VIRGINIA BEACH, Va. — The Virginia Beach Human Rights Commission weighed in on the discussion about mandatory retirement age again.

On Thursday night, they voted on a recommendation to city council regarding forced retirement. 

Their new letter states: 

Regarding the much-publicized mandatory retirement age in the City of Virginia Beach, the Human Rights Commission feels that if forced retirement is based solely on age, it's inappropriate 'age discrimination.'

This is a discussion they were brought into after some felt forced retirement at age 65 was "age discrimination."

But, not all who spoke Thursday night felt the same way.

"By you all suggesting that it's age discrimination, moving from 70 to 65 is age discrimination, it's not," said Sheriff Ken Stolle.

Sheriff Stolle passionately defended the current law. He did that even after some questioned why he raised the age to 70 five years ago for the Sheriff's Office, only to agree to bring it back down to 65 just this year.

"When we went to pay parity, the idea was that we had to come back in line with all the benefits the police department had. The city manager, Dave Hansen, insisted that we do that so I came back down to 65," he said.

He also said when it was raised, it affected the department's retainment rates. But since a survey came out showing many law enforcement officers favor keeping it at 65, Sheriff Stolle said he made the right choice.

However, Chief Jim Cervera repeatedly, who wants the age raised to 70, referred to points Sheriff Stolle made in that 2015 council agenda item, which read:

Mandatory retirements create shortages of skilled and experienced workers within the Sheriff's Office.  Additionally, health and longevity in the United States has been improving. In fact, data suggests that those in their early sixties today are as healthy as those in their mid-50s decades ago. Increasing the retirement age promotes employment of older persons based on their ability to perform the essential functions of the job rather than eliminate them based on age.  Overall improvement in health and abilities of individuals between the ages of 55 and 65 suggest that mandatory retirement is unfair, particularly for those who maintain the ability to perform the essential functions of the job and do so competently. Furthermore, forced retirement of older workers whose skill has been exclusively with the employer find it harder to secure jobs compared to younger counterparts. They also suffer larger wage reduction upon re-employment.  Accordingly, it is in the Sheriff's Office's and the employees' best interests to increase the retirement age to seventy (70).

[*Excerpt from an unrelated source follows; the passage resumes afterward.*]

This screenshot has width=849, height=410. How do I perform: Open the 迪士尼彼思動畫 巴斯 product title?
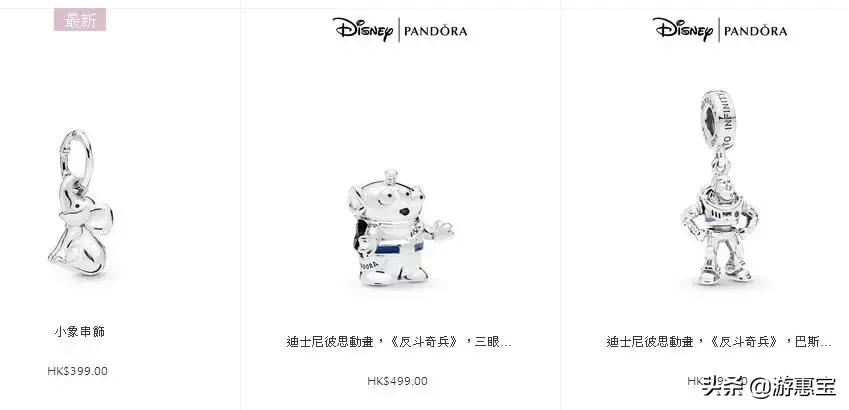[719, 342]
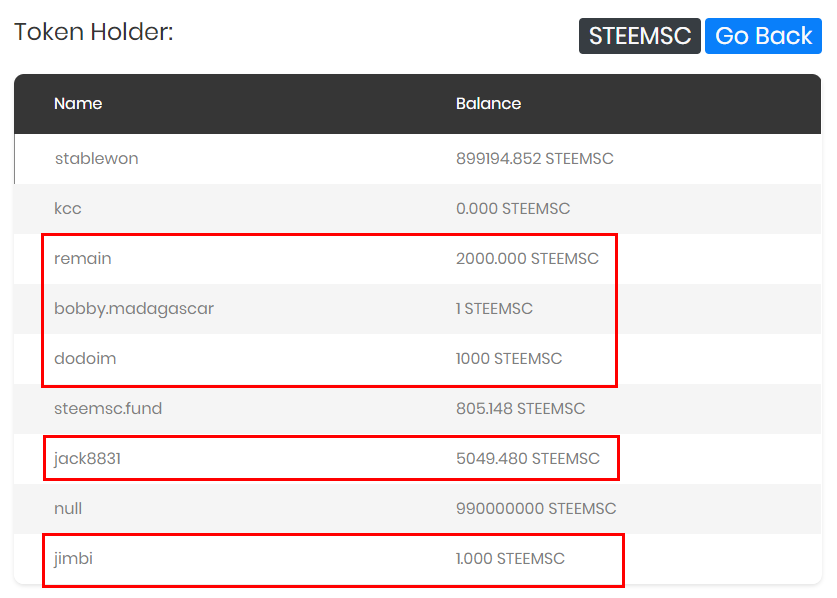Screen dimensions: 837x598
Task: Click the Token Holder heading
Action: click(93, 32)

Chief Cervera brought two officers with him who'll be 65 this year, who want to keep working. He said there's still more work to be done if true parity is the goal.

"I just have a tough problem with all of this. Let's not worry about Jim Cervera. Take him out of the equation. Jim's a boy. I know about life. I'm worried about the cops," Chief Cervera said to the commission. 

But, Max Gonano, President of the Firefighters Association, felt this Human Rights Commission should sit out of this conversation.

"I think you guys do excellent work and a reason why this city is so progressive. However, I don't believe this is a Human Rights Commission issue so I'm asking you to not weigh in on it. I don't want you to possibly ruin your credibility by doing so," he said.

It led to tense moments with Commissioner Luis Rivera. Both apologized to each other later on, reassuring one another these meetings are meant to be inclusive of all voice. 

The commission is finalizing the letter Friday and sending it to city council.